Haben ihre Eltern und Großeltern noch vom Kapital gezehrt, das die christlichen Grundlagen Europas ihnen überliefert haben, leiden sie unter Entwurzelung, Vereinzelung, Bindungs- und Sinnlosigkeit, und nehmen säkulare Sinnangebote nicht als ausreichend wahr. Die Folge: Konversionen, Erwachsenentaufen, mehr Gottesdienstbesucher und eine größere Bereitschaft, andere als materialistische Prämissen anzunehmen.
Doch die linke konstruktivistische Agenda hat das gesamte Leben durchpolitisiert: Reise- und Speiseplan und selbst der Kinderwunsch haben sich am Klima zu orientieren, Freundschaften basieren auf der korrekten politischen Einstellung, die Partnerwahl hat sich dem Kampf gegen das Patriarchat unterzuordnen, und die eigene Meinung dem Kollektiv, dem man aufgrund von Geschlecht, präferierter Sexualpraxis oder Hautfarbe zugewiesen wird.

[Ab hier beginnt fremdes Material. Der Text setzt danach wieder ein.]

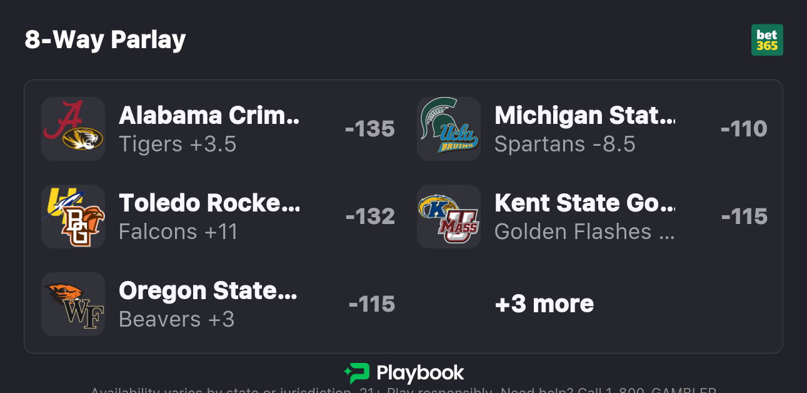Open the Alabama Crimson Tide matchup title
This screenshot has width=807, height=393.
coord(209,116)
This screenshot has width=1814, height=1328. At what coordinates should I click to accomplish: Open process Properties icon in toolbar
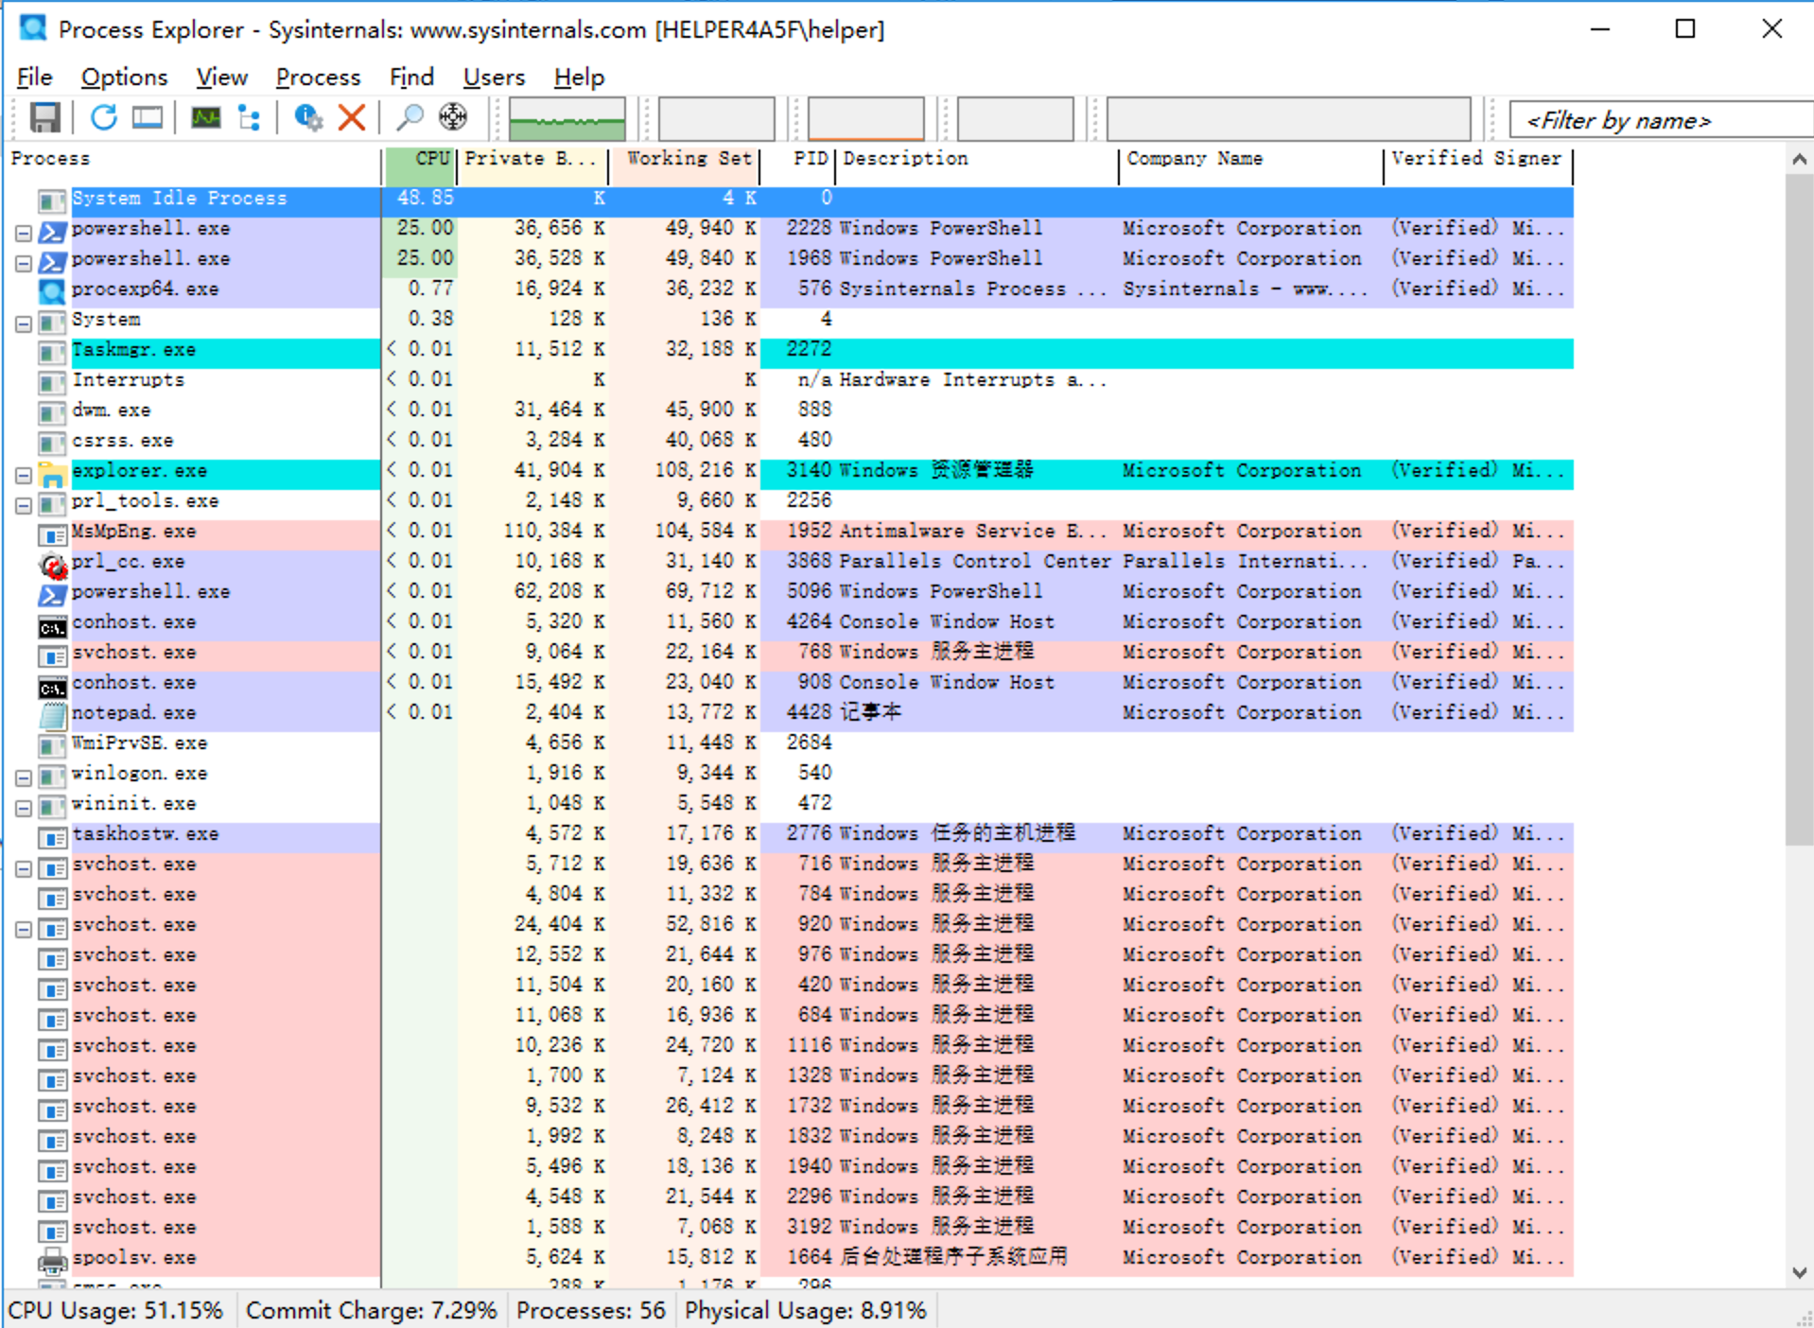click(307, 118)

Politik wird uns nicht retten
Dass eine Hinwendung zum Christentum nicht ideologisch motiviert sein könnte, sondern womöglich der Sehnsucht der Seele nach Zugang zur Transzendenz Ausdruck verleiht, ist für jene, die Transzendenz leugnen, natürlich nicht nachvollziehbar. Ihnen bleibt neben der pathologischen Perspektive – wer glaubt, müsse eben mental instabil und überfordert von der Komplexität der Welt sein – nur die politische, um das Wiedererstarken religiöser Impulse in Europa einzuordnen.
Daher rührt die hilflose Einschätzung, die Rückkehr junger Menschen zum Glauben müsse rückwärtsgewandt, “konservativ”, “rechts” oder “rechtsextrem” sein. So erklärt sich auch die Häufung voreingenommener medialer Beiträge, die kurz vor Weihnachten engagierte Christen wie den Gründer des Gebetshauses Augsburg, Johannes Hartl, zu diskreditieren und in die Nähe von Sektiererei zu rücken suchten.
Die hier angestrebte Rückgewinnung der geistlichen Dimension für das Leben der Menschen in Europa geht zwar tatsächlich mit der Wiederentdeckung der eigenen Identität einher, die untrennbar mit dem Christentum verknüpft ist. Und das ist all jenen ein Dorn im Auge, deren Agenda auf die Zerstörung von Identität abzielt.
Dennoch ist diese Rückbesinnung grundsätzlich zu unterscheiden von dem Anliegen politischer Kräfte, ihren Schwung für eigene Zwecke auszunutzen. Die meisten Akteure der christlichen Erneuerung sind durchaus in der Lage, Vereinnahmungsversuche zur durchschauen – womit eine Abgrenzung sowohl nach “links” als auch nach “rechts” möglich wird, die verhindert, dass die authentische Suchbewegung des Individuums nach Gott zum politischen Machtinstrument degradiert wird.